Photo of the scenic landmark Central Park, courtesy of the Landmarks Preservation Commission

The city’s Landmarks Preservation Commission on Thursday launched the LPC Designation Photo Collection, a digital photo archive with high-resolution images of designated landmarks and historic districts. Now the public can easily search, explore, and download photos of landmarked properties and neighborhoods without requesting them from the commission first. The service will also be helpful for property owners, architects, and contractors who work on historic properties.

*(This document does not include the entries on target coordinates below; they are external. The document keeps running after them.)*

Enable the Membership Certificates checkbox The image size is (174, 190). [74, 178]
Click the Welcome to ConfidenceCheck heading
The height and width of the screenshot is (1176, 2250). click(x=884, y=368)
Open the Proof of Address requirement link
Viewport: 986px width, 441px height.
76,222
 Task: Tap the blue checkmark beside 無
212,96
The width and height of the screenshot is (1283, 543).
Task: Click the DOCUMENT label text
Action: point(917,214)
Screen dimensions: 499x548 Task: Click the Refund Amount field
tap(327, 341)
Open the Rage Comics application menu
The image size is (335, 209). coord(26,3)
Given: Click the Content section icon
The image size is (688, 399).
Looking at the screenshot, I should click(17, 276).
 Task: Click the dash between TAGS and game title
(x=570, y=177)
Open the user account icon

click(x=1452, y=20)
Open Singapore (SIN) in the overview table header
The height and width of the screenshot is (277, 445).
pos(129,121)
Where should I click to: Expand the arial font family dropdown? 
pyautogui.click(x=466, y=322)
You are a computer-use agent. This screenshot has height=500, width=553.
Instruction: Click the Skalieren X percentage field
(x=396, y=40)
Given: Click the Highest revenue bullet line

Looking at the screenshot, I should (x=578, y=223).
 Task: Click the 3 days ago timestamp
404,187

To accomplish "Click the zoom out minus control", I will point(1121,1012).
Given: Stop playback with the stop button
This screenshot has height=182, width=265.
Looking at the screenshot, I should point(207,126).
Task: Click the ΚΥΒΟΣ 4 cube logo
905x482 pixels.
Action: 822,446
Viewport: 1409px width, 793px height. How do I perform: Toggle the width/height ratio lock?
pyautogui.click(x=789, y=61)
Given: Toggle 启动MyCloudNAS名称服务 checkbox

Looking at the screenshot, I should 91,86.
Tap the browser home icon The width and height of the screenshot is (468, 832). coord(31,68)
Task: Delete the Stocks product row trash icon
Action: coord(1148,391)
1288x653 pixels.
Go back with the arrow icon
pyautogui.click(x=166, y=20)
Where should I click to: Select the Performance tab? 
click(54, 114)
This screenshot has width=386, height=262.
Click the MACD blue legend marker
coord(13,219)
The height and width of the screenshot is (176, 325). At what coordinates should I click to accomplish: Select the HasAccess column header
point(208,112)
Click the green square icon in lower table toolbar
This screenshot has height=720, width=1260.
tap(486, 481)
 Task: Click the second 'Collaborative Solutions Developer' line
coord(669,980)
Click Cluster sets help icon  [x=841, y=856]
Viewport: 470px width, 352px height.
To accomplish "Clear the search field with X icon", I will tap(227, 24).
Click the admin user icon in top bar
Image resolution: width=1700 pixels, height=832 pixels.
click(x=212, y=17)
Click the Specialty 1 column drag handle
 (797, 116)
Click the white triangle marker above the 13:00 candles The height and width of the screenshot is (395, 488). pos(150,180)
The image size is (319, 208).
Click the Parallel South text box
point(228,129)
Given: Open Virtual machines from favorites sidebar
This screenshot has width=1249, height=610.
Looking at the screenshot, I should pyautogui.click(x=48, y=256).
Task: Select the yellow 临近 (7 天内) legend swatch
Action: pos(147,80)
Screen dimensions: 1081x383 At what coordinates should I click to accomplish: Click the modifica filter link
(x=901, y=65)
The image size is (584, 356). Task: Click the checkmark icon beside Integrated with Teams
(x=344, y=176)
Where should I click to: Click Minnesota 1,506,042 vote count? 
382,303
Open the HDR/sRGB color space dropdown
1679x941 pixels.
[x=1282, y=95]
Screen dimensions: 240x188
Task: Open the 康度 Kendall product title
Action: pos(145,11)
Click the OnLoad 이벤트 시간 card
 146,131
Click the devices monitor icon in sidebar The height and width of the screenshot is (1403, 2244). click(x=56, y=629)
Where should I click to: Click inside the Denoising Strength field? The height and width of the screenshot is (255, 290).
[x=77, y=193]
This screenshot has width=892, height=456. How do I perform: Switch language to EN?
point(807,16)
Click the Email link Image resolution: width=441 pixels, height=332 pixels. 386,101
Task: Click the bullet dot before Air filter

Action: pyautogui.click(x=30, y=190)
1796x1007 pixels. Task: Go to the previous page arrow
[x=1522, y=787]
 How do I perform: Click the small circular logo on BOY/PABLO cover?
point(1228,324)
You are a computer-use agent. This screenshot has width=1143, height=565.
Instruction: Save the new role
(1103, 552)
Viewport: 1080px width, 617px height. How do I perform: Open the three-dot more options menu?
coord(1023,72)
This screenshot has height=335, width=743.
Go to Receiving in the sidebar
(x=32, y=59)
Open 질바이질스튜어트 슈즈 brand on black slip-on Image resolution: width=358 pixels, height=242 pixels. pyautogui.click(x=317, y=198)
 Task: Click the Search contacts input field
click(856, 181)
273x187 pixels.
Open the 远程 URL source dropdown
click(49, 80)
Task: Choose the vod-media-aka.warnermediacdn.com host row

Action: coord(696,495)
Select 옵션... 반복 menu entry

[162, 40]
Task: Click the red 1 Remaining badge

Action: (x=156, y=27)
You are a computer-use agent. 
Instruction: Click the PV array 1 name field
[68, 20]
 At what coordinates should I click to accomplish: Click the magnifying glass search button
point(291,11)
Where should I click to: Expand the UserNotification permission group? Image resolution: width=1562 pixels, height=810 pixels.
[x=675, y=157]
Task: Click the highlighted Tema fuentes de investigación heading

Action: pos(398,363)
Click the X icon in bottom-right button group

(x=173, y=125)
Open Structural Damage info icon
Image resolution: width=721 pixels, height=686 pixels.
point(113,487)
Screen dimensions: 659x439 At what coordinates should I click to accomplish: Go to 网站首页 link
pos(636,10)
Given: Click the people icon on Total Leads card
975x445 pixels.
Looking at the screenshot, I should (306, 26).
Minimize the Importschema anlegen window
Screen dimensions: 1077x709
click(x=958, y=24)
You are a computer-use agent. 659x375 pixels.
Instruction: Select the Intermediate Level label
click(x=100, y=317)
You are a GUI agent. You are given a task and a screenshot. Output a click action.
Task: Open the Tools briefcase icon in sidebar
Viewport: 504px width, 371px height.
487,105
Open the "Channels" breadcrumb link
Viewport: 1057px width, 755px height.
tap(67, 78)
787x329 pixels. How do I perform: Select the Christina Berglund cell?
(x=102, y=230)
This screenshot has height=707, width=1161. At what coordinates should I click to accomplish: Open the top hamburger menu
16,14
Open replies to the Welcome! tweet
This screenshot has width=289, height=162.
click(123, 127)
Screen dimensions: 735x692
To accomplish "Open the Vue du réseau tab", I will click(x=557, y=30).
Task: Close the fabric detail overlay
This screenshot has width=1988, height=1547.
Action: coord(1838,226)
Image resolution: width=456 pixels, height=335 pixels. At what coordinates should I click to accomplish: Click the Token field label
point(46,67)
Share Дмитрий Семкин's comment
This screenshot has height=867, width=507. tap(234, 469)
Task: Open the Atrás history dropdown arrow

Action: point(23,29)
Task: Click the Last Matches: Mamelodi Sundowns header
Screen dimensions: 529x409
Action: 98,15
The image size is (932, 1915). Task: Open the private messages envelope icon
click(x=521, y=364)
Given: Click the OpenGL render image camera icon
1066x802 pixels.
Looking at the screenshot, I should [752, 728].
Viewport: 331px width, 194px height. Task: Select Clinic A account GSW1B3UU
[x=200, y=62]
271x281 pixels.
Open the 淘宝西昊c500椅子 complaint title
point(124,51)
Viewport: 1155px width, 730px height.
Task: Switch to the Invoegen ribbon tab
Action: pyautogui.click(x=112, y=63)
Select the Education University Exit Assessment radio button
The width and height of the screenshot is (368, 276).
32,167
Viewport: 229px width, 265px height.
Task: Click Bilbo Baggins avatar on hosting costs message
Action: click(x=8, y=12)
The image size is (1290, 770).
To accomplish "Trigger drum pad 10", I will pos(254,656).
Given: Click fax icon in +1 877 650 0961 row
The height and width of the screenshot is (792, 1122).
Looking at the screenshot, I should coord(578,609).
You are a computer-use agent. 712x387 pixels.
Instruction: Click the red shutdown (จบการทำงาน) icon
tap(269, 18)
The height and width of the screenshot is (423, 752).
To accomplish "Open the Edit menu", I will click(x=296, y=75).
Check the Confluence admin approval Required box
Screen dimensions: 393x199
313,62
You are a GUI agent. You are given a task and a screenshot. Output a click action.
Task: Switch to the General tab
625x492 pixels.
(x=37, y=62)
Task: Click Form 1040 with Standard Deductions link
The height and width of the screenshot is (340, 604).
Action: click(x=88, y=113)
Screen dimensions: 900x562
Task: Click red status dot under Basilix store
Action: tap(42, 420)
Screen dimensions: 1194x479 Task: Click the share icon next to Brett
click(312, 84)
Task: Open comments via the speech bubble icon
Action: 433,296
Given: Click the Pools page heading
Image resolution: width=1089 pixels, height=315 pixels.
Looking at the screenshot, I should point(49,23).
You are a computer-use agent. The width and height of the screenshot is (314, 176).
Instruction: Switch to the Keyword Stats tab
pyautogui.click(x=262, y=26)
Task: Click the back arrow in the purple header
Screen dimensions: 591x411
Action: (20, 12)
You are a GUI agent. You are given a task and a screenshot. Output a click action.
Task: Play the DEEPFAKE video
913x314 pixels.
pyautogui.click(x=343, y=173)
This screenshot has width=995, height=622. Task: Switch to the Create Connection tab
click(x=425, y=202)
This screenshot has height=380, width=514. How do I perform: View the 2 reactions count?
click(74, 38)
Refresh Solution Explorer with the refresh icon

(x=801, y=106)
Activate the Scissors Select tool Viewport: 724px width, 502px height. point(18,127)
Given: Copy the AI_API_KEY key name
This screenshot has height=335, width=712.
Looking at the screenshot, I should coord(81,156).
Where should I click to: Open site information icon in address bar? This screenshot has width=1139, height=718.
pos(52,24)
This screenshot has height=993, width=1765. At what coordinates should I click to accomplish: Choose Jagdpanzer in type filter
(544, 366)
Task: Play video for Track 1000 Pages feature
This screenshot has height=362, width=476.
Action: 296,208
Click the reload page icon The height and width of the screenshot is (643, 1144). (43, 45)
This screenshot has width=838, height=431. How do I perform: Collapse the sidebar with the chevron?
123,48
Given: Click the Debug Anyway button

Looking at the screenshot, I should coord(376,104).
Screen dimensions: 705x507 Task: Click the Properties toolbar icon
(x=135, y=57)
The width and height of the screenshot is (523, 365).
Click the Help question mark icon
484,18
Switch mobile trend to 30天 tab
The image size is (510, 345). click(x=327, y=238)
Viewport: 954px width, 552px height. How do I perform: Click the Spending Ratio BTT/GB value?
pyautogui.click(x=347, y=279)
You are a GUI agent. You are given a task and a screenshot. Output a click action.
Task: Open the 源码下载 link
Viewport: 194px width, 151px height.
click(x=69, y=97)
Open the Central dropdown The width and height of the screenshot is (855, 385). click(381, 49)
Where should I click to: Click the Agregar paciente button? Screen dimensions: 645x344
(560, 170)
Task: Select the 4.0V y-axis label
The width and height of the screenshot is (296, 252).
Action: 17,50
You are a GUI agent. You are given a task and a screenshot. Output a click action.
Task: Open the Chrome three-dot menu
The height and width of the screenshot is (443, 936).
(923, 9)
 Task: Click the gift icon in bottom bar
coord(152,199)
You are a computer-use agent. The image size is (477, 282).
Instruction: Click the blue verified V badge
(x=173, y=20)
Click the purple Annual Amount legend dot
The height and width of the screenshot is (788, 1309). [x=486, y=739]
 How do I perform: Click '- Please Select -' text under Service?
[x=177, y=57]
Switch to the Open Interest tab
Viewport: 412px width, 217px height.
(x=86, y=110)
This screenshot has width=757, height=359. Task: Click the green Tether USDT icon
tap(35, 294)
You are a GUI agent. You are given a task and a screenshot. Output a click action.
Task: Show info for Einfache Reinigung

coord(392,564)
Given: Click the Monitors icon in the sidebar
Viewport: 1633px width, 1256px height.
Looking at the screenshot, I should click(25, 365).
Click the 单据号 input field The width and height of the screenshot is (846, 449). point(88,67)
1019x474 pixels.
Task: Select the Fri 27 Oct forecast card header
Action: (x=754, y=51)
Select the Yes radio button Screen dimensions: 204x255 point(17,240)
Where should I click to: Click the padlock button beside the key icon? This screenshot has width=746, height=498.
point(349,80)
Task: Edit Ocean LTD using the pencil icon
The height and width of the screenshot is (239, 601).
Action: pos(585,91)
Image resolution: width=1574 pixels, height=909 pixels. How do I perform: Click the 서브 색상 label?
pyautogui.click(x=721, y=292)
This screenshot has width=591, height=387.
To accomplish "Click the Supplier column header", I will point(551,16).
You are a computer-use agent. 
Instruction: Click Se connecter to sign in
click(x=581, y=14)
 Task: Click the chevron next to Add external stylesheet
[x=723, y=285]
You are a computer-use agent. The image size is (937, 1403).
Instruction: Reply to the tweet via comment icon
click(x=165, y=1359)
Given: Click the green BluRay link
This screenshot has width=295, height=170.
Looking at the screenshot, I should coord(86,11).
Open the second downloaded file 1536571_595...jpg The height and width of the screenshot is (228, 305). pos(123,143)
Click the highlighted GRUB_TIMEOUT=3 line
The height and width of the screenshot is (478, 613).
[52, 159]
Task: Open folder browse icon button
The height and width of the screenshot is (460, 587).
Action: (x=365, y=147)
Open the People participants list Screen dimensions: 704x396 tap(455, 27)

Screenshot of the new digital archive; Courtesy of Landmarks Preservation Commission

The LPC has been documenting photography of the city’s many historic sites and buildings for over 55 years as part of the designation process, but up until now, the photos have only been available by request. Now with the launch of the digital archive, they are easily accessible to the public.

The collection consists of a diverse mix of photography, including “35 mm black-and-white and color film, medium and large format negatives, color slides, and miscellaneous darkroom prints and Polaroids,” according to the commission.

“Making LPC’s work more accessible, transparent and efficient is essential to our success and has been a priority throughout my tenure,” Sarah Carroll, LPC Chair, said in a press release.

“The LPC Designation Photo Collection will not only allow the public to have a greater understanding and appreciation of New York City’s designated buildings and neighborhoods, but it will serve as a resource for applicants as they prepare their permit applications, which will help streamline the process.”

The photo collection is available here and allows user to filter their search by landmark name, address, block and lot number, and landmark number. The collection also utilizes the LPC’s historic building data, which allows users to filter their search even further by the architect, style, construction date, building type, and materials.
In addition to photography, the website lists the type of landmark, the date of its designation, the address, and other important information for research

The LPC will host a digital seminar on September 20 at 6 p.m. on how to properly use the photo archive. Interested participants can register here.

“Expanding public access to archives through technology and innovation is a priority for the NYS Office of Parks, Recreation and Historic Preservation,” Daniel Mackay, deputy commissioner for Historic Preservation, said. “Alongside our partners at the National Park Service, we are proud of this partnership with the LPC to make the project possible.”